Söğüt yolu üzerinde, denizin usulca karaya sokulduğu çok güzel yerler var..
8 km.lik yol asfalt ve virajlı.. Denize paralel, fakat çok yukarıdan gidiyorsunuz. Sonuçta ulaştığımız Bördübet'i hayal ettiğimiz gibi bulamadık. Ağaçları, küçük deresi, çeşit çeşit bitkileri ile koyun doğal güzelliği, arada etrafı çitlerle çevrili otellerin yapaylığıyla bozulmuş.. Çevre kirli..
Bördübet Koyundaki gezintiden sonra, Datça'ya yöneldik. 50 km. civarında bir yol.. Karşıda Ören, Türkevleri, özellikle de yüksek olması nedeniyle Kemerköy Termik Santralinin bacası görülüyor.
Bizim yıllardır tatlı suda yüzdüklerini bildiğimiz ördekleri artık denizlerde görüyoruz.. Onlar da değişikliğe uğramışlar.. ??? ??? Güneşin tadını çıkarıyorlar, nazlı nazlı denizde yüzerken...
Bu tarihi sarnıç da, yeldeğirmenleri gibi duvar içine alınmış.. Ancak, yukardan geçerken görebiliyorsunuz.. Tıpkı Cunda'daki Ayışığı Manastırı, Tirilye'deki Aiga Panaiga Manastırı gibi, kişilere tapulanmış..
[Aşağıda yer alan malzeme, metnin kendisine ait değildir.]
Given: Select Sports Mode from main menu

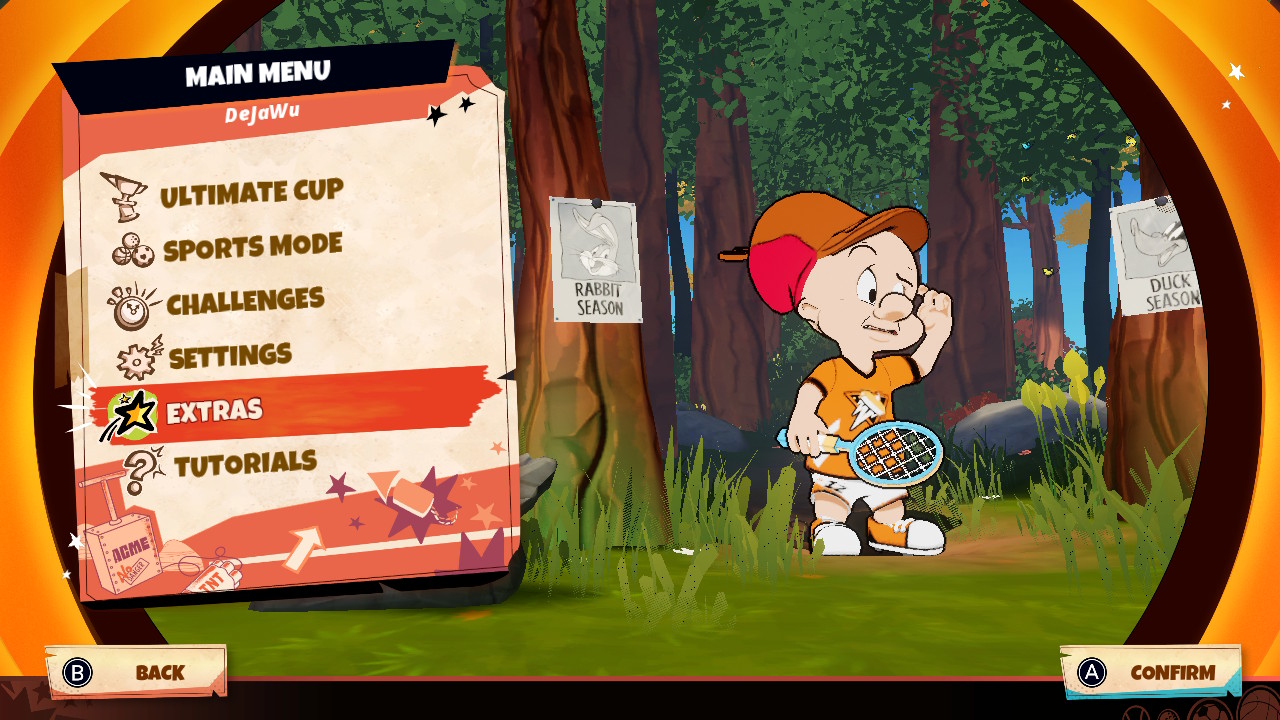Looking at the screenshot, I should click(252, 248).
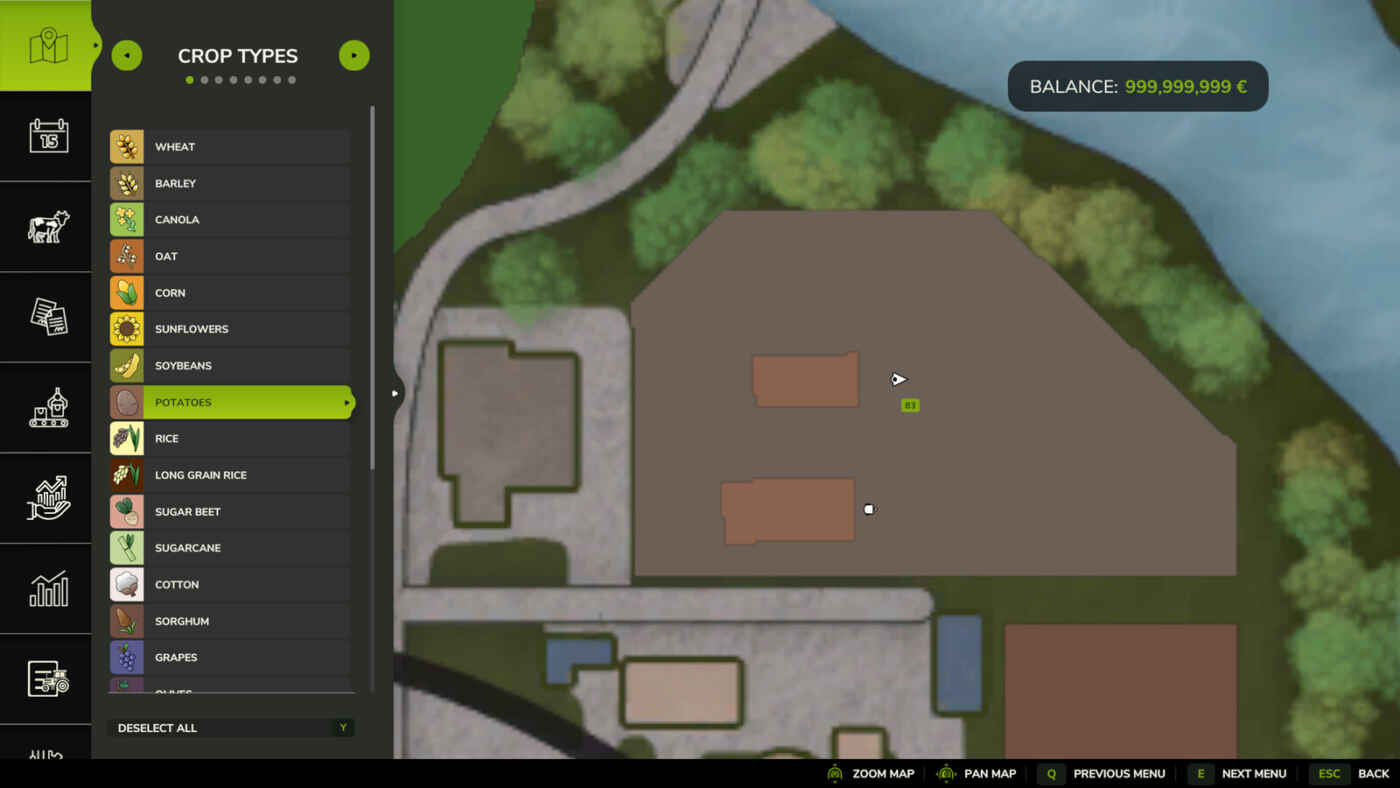Viewport: 1400px width, 788px height.
Task: Open the statistics bar chart tab
Action: (47, 589)
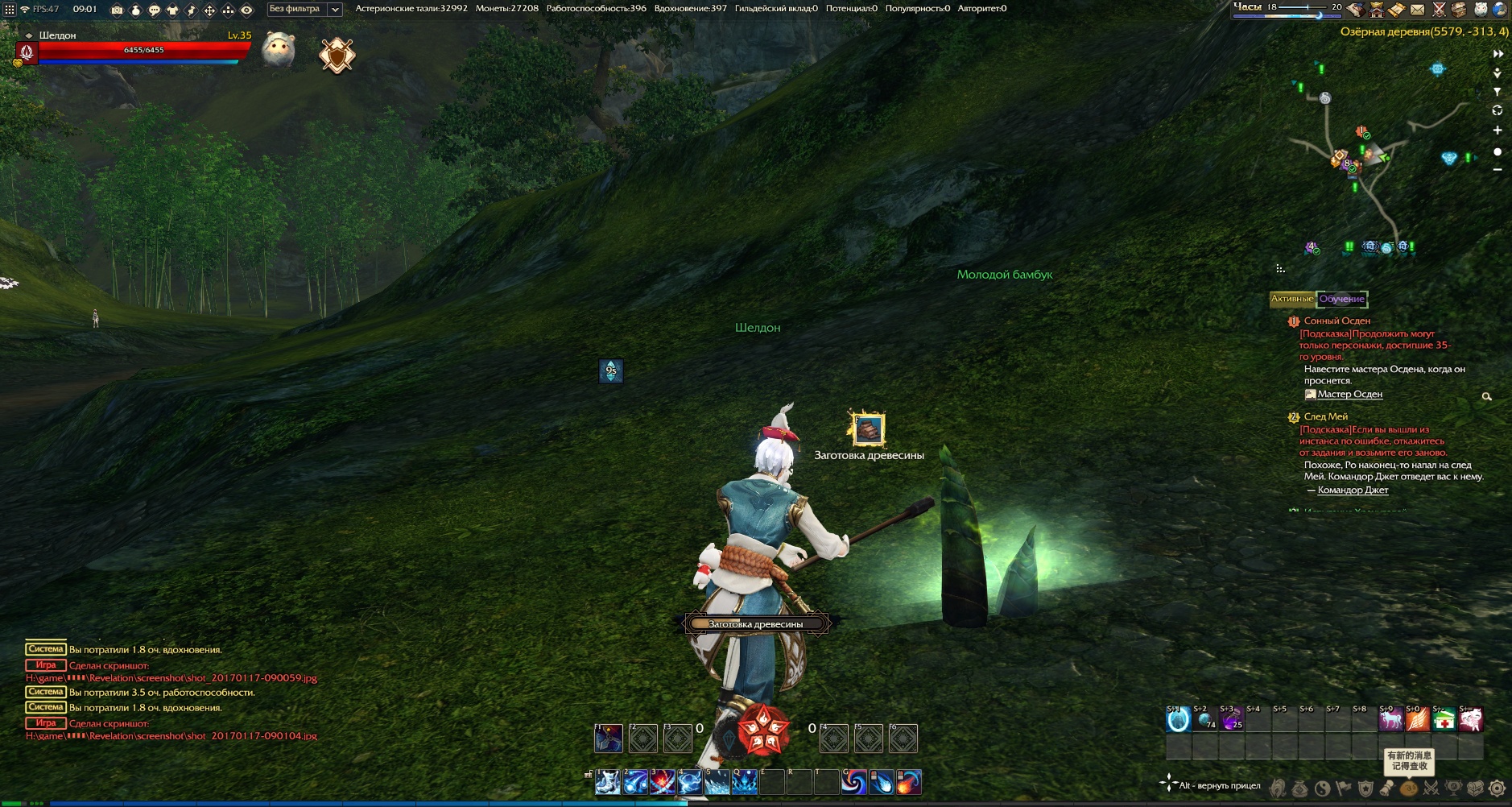This screenshot has width=1512, height=807.
Task: Switch to the 'Обучение' quest tab
Action: [1341, 299]
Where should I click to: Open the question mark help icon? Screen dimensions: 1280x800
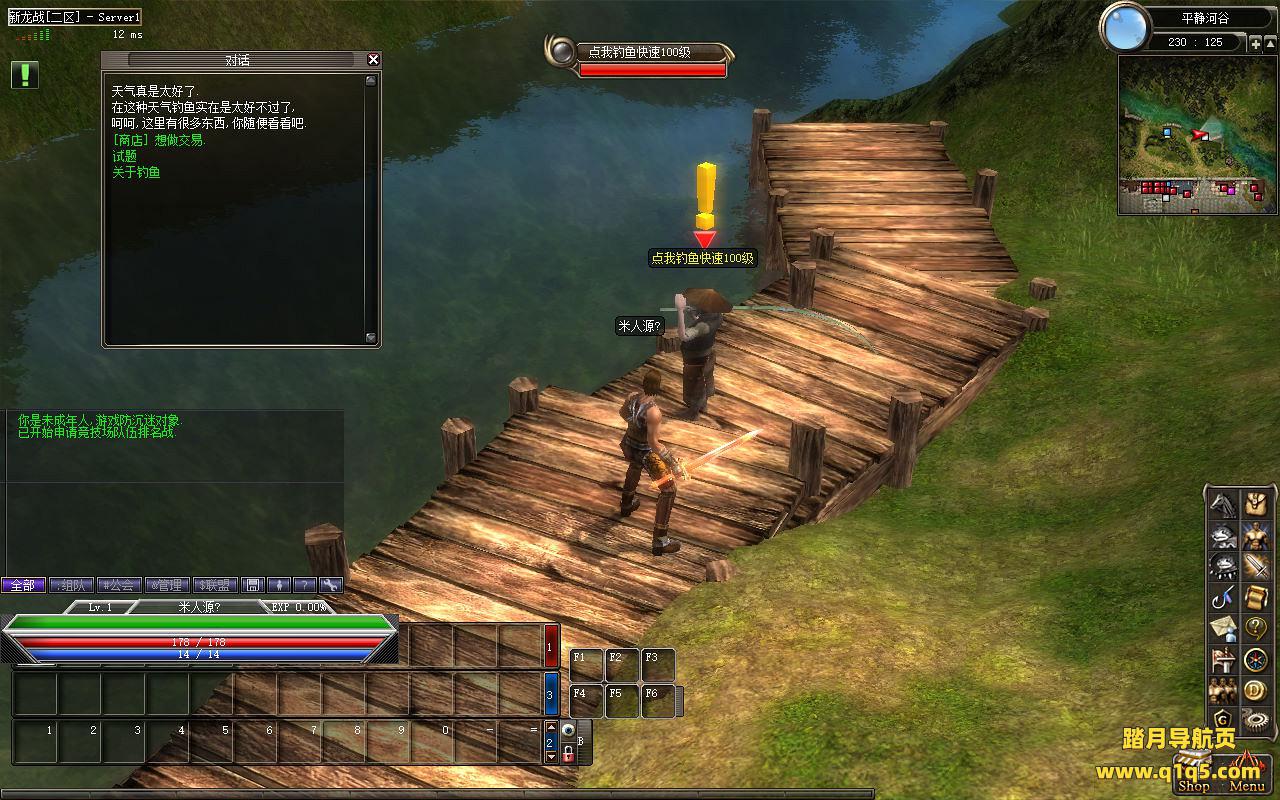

Çok güzel kareler hele pencereli olan.
Ben de yıllarca değirmenden ev hayal etmiştim.Bende olsam hemen çeviririrdim güzel bir bahçe,içinde yine yuvarlak şekilde konuşlanmış ,7 gün arayla 7 sıra diktiğim ayçiçekleri,uzaktan baktığınızda boy boy görürdünüz.
Merhaba Yavuz abi ben sitede yeniyim . siteye üye olmakta biraz geç kalmışım . gezemediğim vede ğezdiğim yerleri sizin objektifinizden görmek pek bi kefli doğayla mucadele edilmez doğayla uyum sağlanır sozü size pek bi uymuş bizlerle paylaştığınız gösellerinizdende bu anlaşılıyor emeğinize sağlık ülker yengemize selamlar.
Tugay bey sizinle aynı fikirdeyim. Ülker abla ve Yavuz abi'nin gözüyle, bildiğim , gördüğüm yerleri yeniden gördüğümde baktığımı ama görmediğimi fark ettim. Egeli gözüyle daha bir farklı görünüyor bakılan yerler. Öntaş çiftine sağlıklı, bol gezili uzun ömürler diliyorum.